You configure Auto Scaling with min, desired, and max EC2 instances.
When demand rises, → Auto Scaling adds EC2s.
ELB is notified and starts routing traffic to the new instance.
When traffic drops → ELB drains connections(taking care of inflight services while terminating an instance) before terminating instances.

All of this happens without you touching a thing.

Types of Load Balancers in AWS

Frontend Meets Backend: The Internal ELB Use Case

Your frontend needs to talk to the backend. But what if the backend is:

Scaling in and out constantly
Made up of multiple EC2s
Distributed across Availability Zones?

Rather than each frontend knowing about every backend instance (and constantly updating them, ughhhhh), you put an internal ELB in between and be smart.

Now:

Frontend → ELB → backend
ELB handles routing, scaling, and failover
Internal ELB will take care of which server is going down, terminating, spinning up etc.
Your architecture becomes decoupled and clean

Setting Up ELB (Starter Steps)

You can do this via AWS Console or CLI.

Go to EC2 → Load Balancers → Create Load Balancer
Choose Application Load Balancer
Add listeners (HTTP on port 80, HTTPS on port 443)
Assign EC2s to the Target Group
Add health checks
Route DNS or frontend to ELB’s DNS name

Boom. Load-balanced, scalable app — in minutes.

Routing Methods

To optimise traffic distribution, ELB uses several routing methods for efficient traffic management and higher availability ,ensuring efficient application performance

Round Robin: To distribute traffic evenly on all the servers in a cyclic manner
Least Connections: Routes traffic to the server with the fewest active connections, maintaining a balanced load.
IP Hash: Uses the client’s IP address to consistently route traffic to the same server.
Least Response Time: Directs traffic to the server with the fastest response time, minimising latency.

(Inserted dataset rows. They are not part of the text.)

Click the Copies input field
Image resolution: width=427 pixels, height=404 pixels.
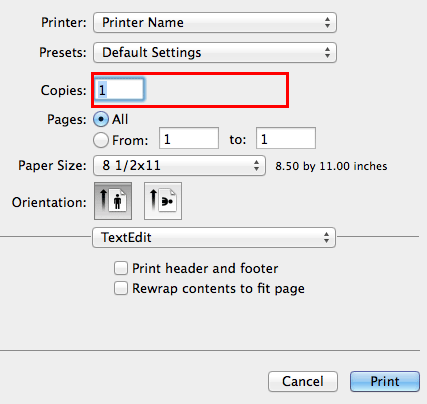click(x=119, y=90)
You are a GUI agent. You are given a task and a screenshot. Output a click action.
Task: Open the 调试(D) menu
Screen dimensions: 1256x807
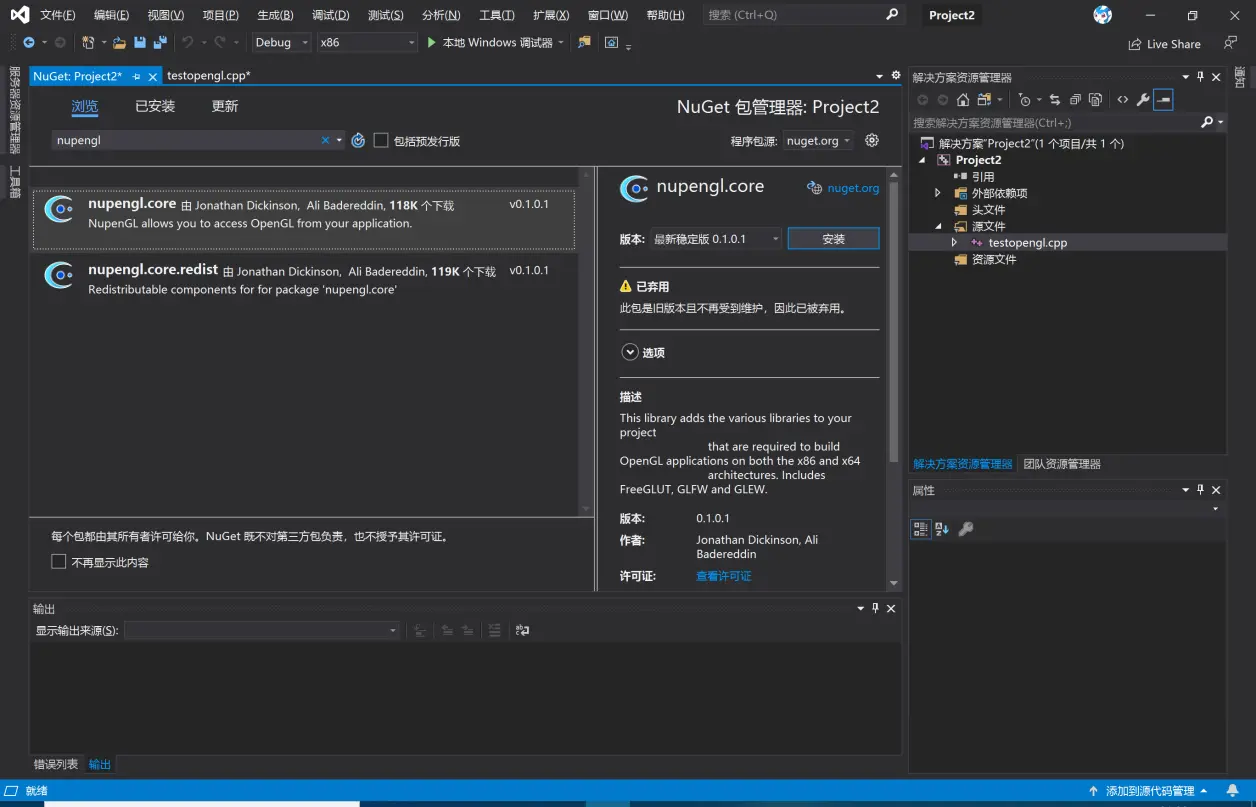click(x=331, y=15)
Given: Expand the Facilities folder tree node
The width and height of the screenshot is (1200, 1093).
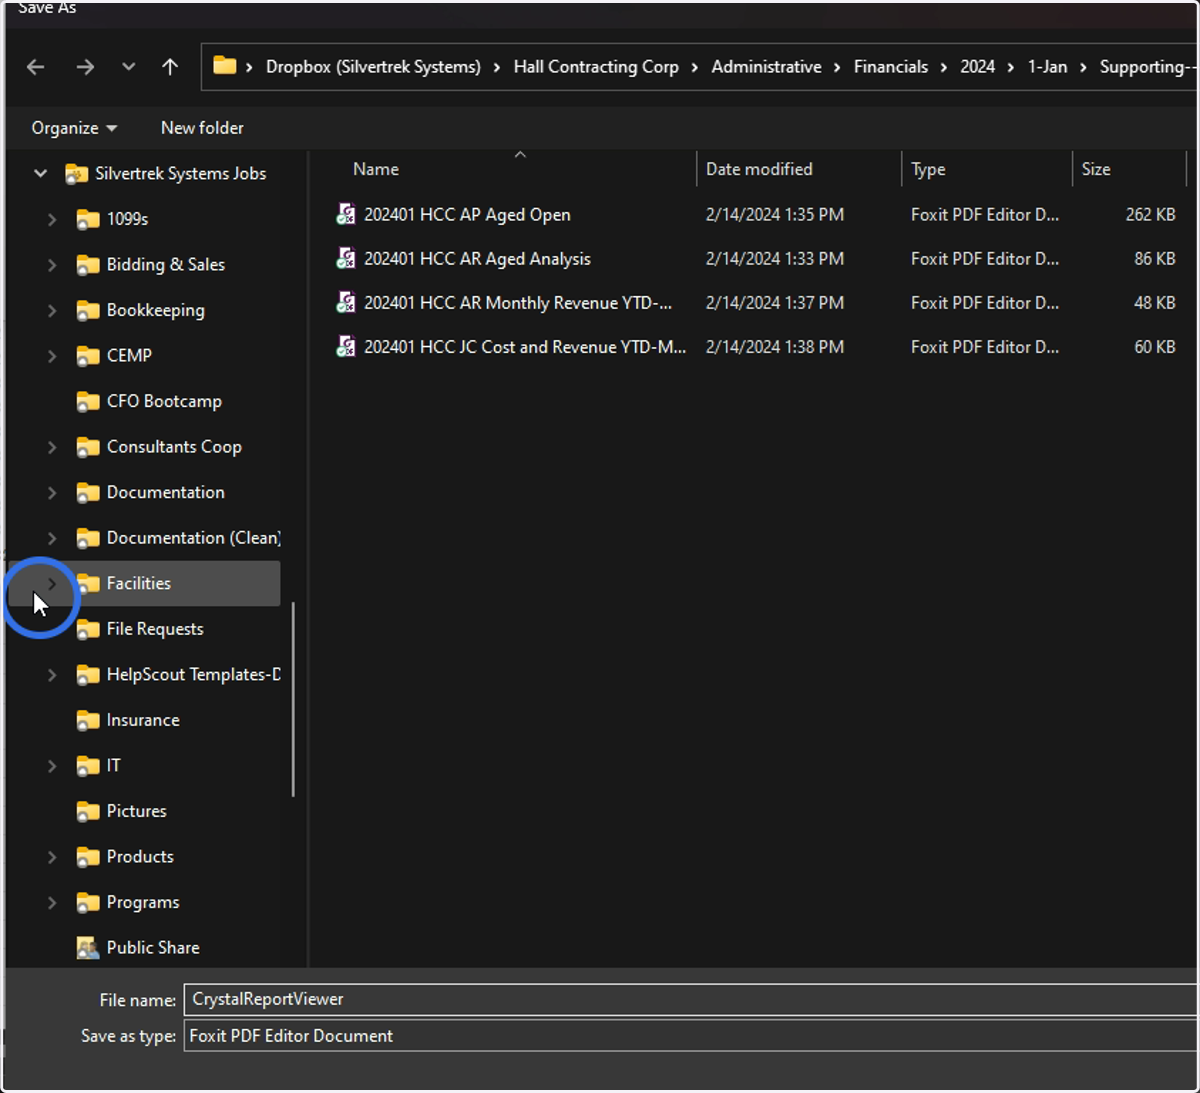Looking at the screenshot, I should pyautogui.click(x=52, y=583).
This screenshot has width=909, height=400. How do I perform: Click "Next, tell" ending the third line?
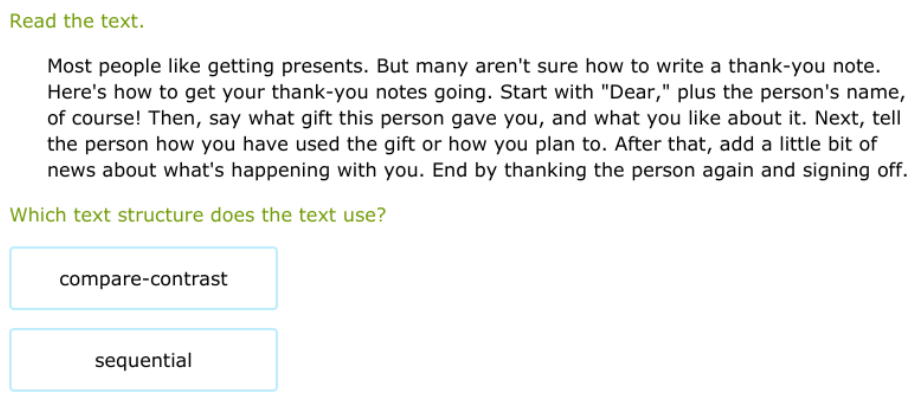point(861,118)
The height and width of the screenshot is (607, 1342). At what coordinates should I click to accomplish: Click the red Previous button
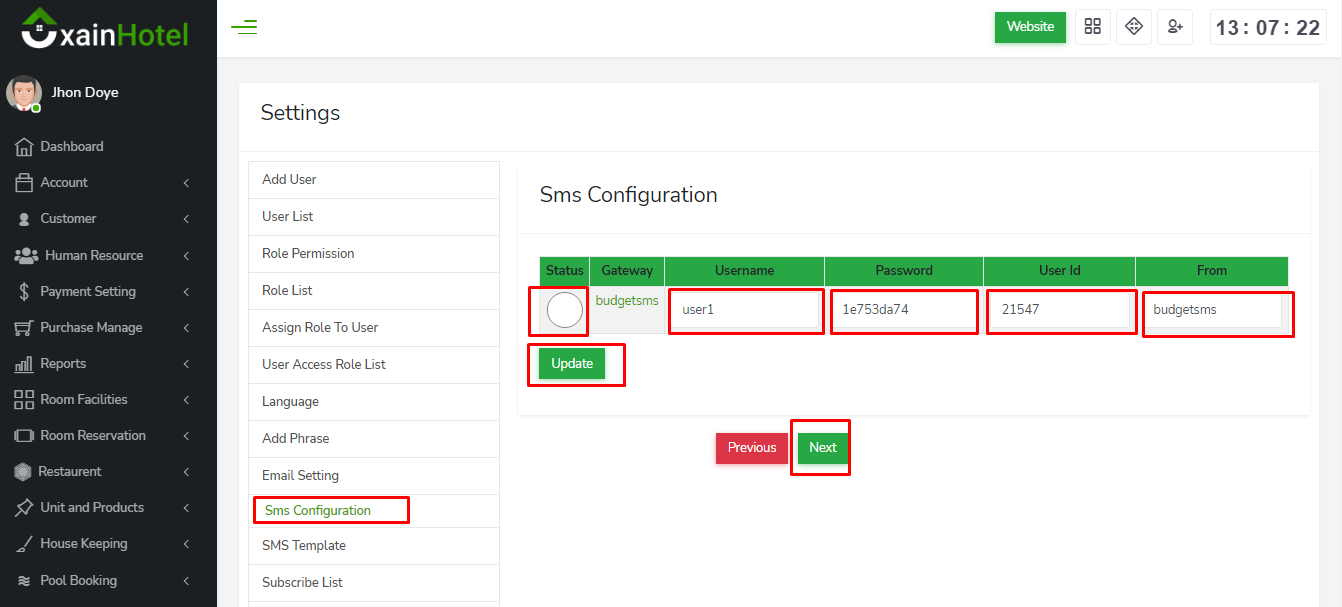click(751, 448)
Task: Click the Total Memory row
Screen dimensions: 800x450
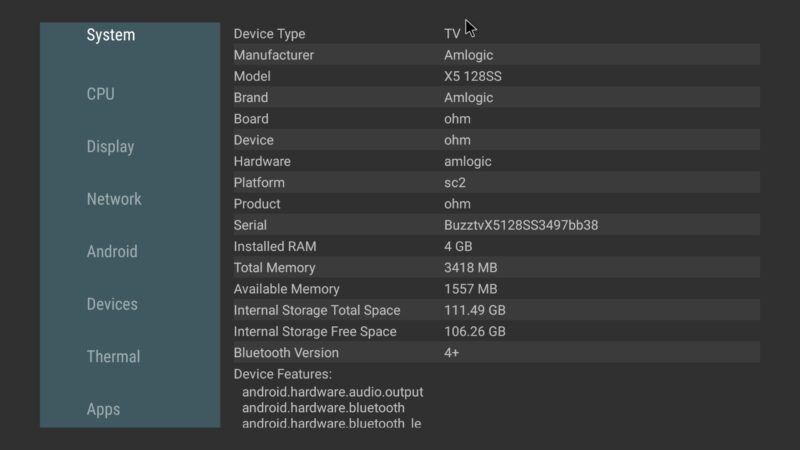Action: (x=495, y=268)
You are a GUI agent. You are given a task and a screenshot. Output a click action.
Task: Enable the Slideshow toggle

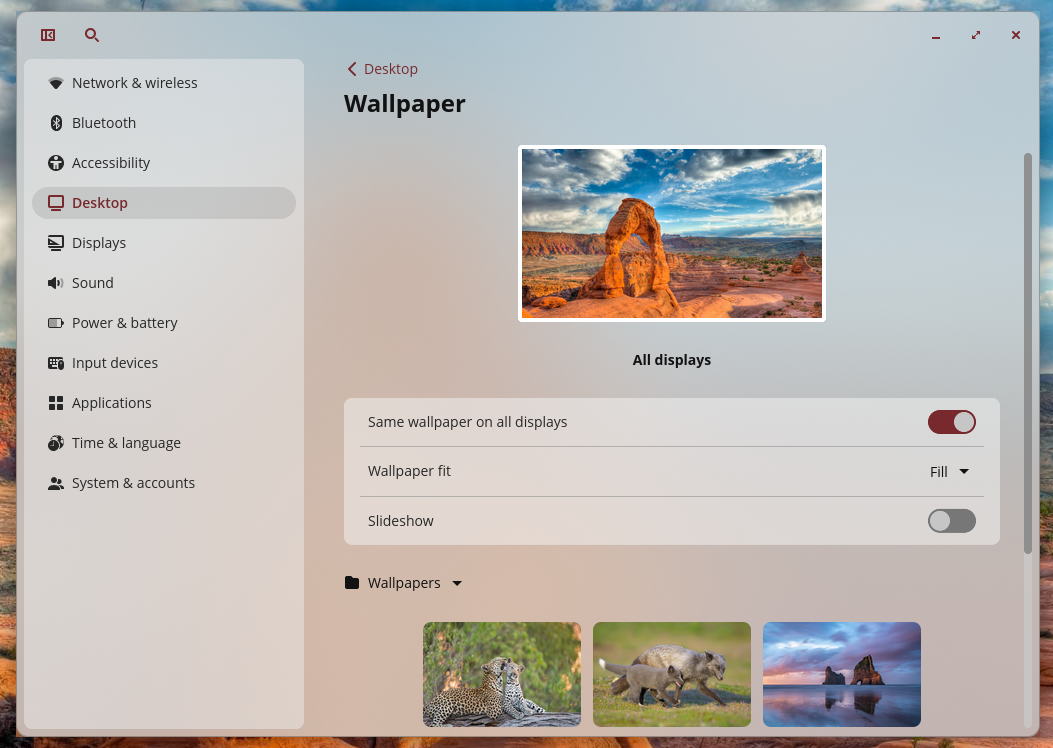(x=951, y=521)
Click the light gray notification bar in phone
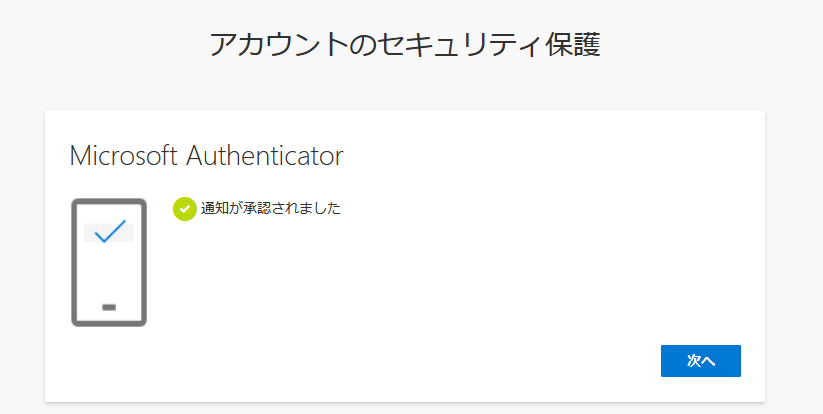This screenshot has width=823, height=414. 109,232
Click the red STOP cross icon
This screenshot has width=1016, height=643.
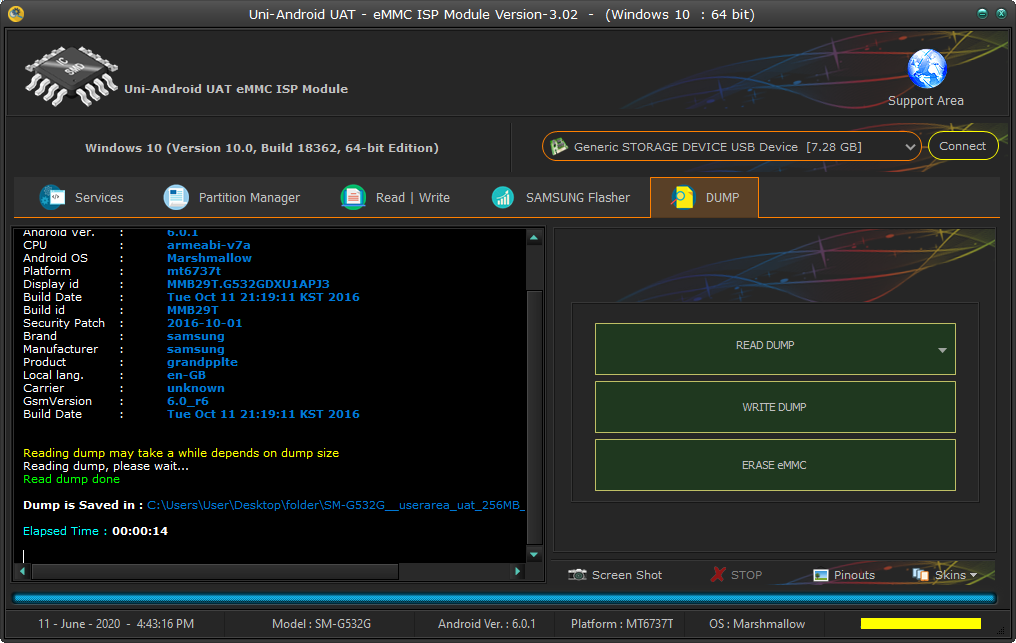coord(718,575)
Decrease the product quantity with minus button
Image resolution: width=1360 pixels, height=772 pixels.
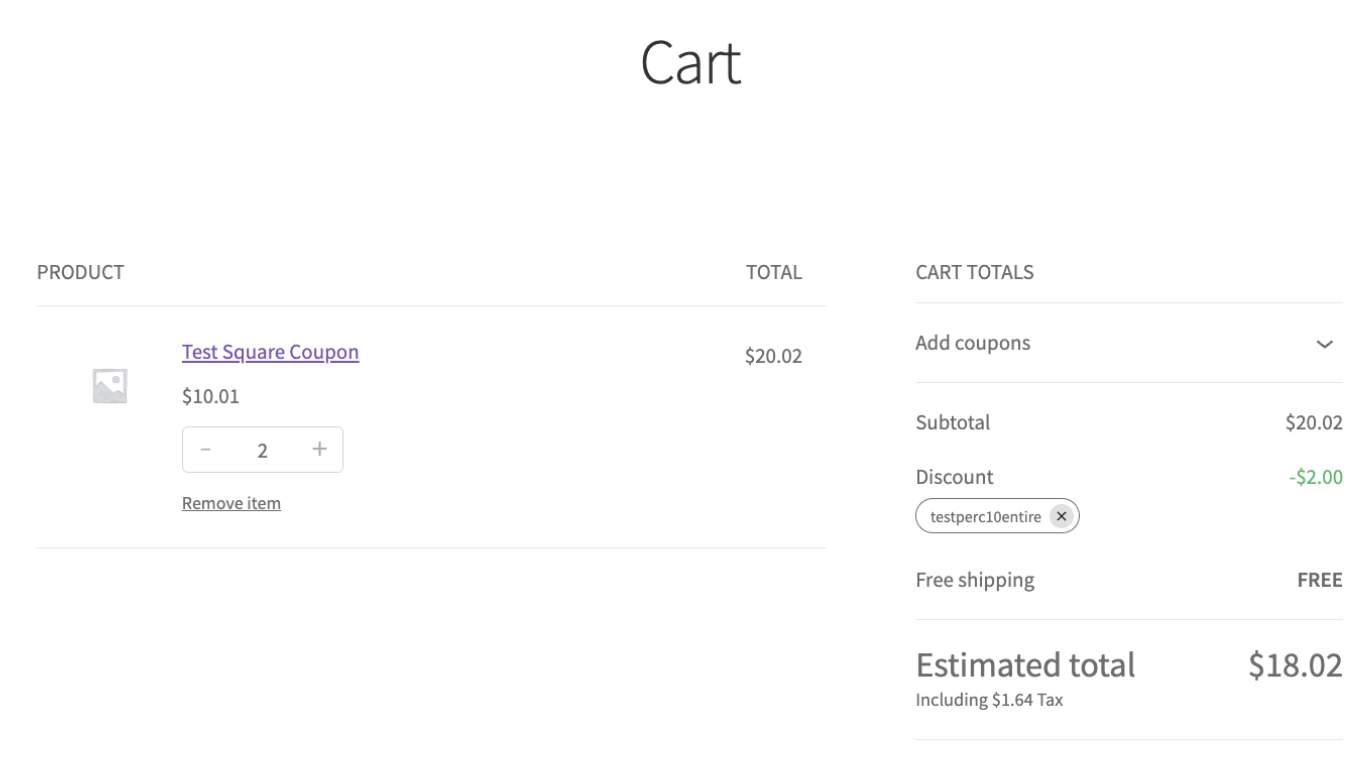pos(206,450)
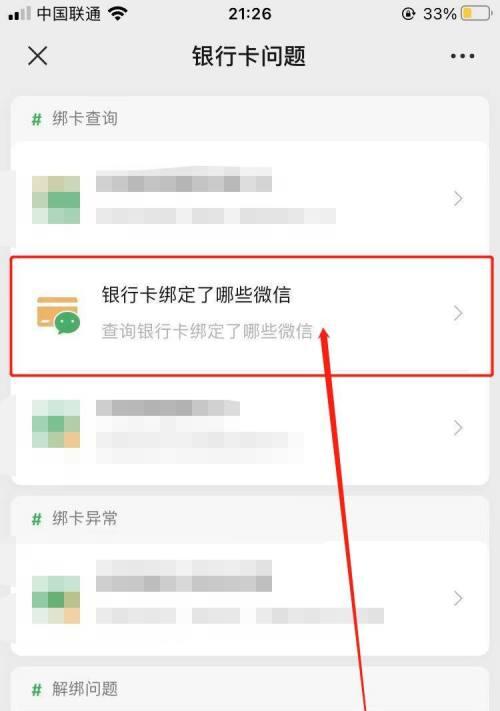Select the # 绑卡查询 section header
The image size is (500, 711).
[x=75, y=119]
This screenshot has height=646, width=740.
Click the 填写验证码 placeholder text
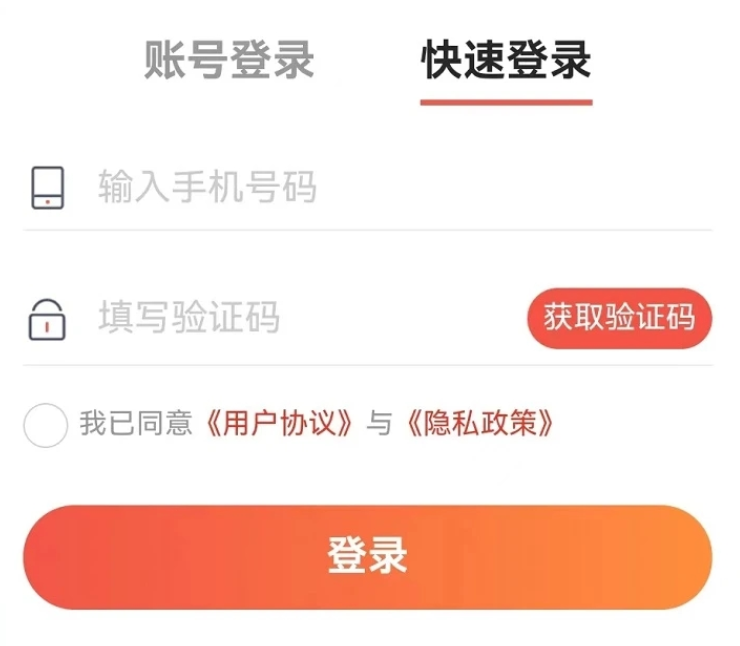pyautogui.click(x=189, y=319)
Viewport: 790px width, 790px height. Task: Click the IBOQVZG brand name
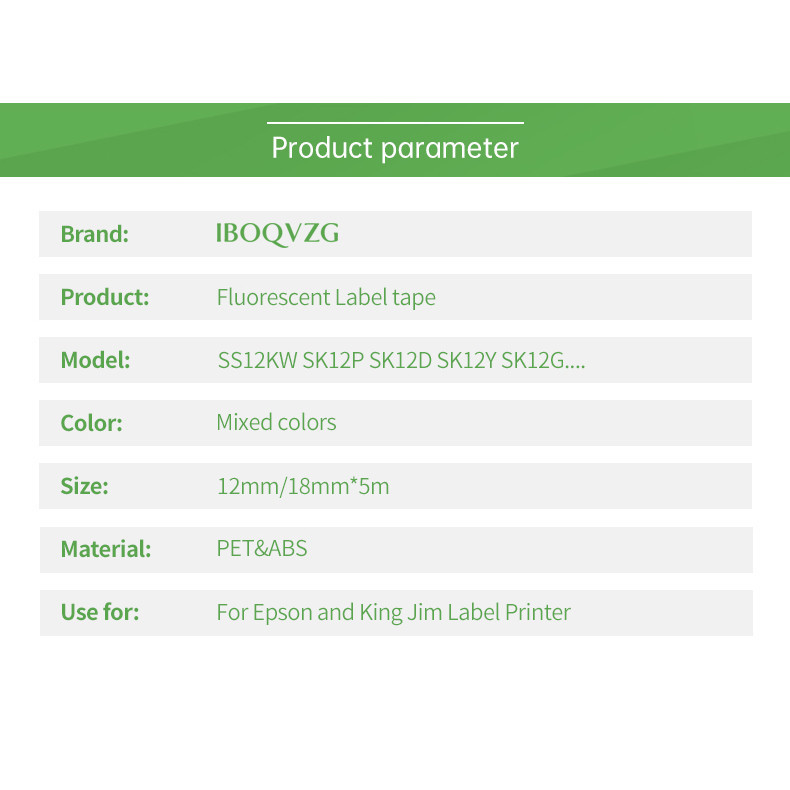pos(278,234)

Cost & Performance Insights

ELB pricing is based on usage, not flat instance cost.
No extra setup needed as Auto Scaling happens — ELB scales automatically.
Works across multi-AZ deployments for higher fault tolerance.

You only pay for what you use. That’s smart scaling.

Coming Up Tomorrow

Day 4: Messaging & Queuing, Amazon Simple Notification Service.

Final Thought

Building scalable apps isn’t just about adding more servers.
It’s about routing traffic smartly, keeping users happy, and keeping your system balanced under chaos and not leaving them idle.